Whenever a line in the entries below contains the string "name", copy that line.

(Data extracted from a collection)
========

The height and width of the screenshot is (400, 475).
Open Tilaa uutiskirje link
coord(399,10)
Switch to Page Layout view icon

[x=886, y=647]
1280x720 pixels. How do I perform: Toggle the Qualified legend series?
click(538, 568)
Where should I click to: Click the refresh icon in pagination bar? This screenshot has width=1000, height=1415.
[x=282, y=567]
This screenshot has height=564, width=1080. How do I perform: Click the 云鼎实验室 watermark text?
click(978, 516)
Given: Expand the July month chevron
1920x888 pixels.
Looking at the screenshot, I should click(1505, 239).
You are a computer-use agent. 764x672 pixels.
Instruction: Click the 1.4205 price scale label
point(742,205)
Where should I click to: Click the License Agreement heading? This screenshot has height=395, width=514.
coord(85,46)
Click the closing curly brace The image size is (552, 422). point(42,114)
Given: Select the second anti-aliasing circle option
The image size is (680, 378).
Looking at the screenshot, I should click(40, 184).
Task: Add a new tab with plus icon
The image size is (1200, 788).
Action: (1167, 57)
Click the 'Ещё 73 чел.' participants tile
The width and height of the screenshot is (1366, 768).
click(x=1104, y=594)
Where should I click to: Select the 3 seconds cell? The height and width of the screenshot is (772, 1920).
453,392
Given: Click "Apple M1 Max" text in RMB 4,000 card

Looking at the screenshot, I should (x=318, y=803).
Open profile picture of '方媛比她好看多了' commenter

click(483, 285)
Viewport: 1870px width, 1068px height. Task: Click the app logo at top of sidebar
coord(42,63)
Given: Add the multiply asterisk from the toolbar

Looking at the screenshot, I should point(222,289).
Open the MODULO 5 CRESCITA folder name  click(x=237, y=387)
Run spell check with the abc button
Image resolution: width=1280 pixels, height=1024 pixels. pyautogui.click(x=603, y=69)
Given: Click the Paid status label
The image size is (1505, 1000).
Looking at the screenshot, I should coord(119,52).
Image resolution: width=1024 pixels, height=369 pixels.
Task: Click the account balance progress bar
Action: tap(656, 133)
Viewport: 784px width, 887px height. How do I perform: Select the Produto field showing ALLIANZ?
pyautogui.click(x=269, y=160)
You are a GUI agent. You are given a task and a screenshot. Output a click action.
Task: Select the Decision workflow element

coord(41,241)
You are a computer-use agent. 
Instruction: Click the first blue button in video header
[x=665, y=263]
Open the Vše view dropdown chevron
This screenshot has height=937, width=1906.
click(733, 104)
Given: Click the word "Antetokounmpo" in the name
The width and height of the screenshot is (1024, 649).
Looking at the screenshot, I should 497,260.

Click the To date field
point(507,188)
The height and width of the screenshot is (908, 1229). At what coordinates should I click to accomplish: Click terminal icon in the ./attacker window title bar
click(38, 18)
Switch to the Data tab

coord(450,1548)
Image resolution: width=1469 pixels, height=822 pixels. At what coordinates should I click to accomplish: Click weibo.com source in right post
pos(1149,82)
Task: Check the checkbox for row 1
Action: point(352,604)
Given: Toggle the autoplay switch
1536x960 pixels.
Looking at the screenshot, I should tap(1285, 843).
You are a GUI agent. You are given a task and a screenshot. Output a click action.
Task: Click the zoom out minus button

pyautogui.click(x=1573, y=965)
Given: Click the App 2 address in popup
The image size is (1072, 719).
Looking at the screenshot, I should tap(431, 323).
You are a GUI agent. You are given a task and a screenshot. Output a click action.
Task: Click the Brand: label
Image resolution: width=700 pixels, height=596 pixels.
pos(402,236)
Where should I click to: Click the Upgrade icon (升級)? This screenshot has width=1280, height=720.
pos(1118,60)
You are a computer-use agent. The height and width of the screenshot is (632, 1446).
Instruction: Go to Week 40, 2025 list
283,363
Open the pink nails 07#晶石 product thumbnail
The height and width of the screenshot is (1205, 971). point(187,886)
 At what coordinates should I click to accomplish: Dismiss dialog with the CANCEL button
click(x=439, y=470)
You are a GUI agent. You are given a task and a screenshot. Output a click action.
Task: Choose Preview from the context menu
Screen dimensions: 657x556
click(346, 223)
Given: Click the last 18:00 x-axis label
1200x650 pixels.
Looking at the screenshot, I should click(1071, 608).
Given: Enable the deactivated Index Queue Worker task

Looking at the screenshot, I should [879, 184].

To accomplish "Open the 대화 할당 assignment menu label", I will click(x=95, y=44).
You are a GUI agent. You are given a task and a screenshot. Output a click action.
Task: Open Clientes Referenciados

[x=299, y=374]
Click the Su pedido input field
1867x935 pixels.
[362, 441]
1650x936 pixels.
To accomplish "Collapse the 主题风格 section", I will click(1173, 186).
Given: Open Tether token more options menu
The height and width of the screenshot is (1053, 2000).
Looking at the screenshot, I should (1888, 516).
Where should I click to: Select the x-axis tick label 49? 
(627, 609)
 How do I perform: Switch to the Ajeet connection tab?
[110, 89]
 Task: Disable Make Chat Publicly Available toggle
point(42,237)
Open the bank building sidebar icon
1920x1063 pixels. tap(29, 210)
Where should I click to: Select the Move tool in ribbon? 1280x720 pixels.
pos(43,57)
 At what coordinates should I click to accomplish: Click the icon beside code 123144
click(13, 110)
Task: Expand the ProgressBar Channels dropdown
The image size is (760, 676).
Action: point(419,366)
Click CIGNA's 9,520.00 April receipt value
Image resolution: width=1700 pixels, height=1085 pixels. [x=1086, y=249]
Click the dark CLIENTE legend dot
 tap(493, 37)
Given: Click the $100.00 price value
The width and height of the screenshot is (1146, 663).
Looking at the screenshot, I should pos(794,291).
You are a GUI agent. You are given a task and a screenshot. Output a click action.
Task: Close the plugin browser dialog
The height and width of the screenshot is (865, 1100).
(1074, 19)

========

* [Task result]
Open the MODULO 5 CRESCITA folder name  click(x=237, y=387)
Given: Click the word "Antetokounmpo" in the name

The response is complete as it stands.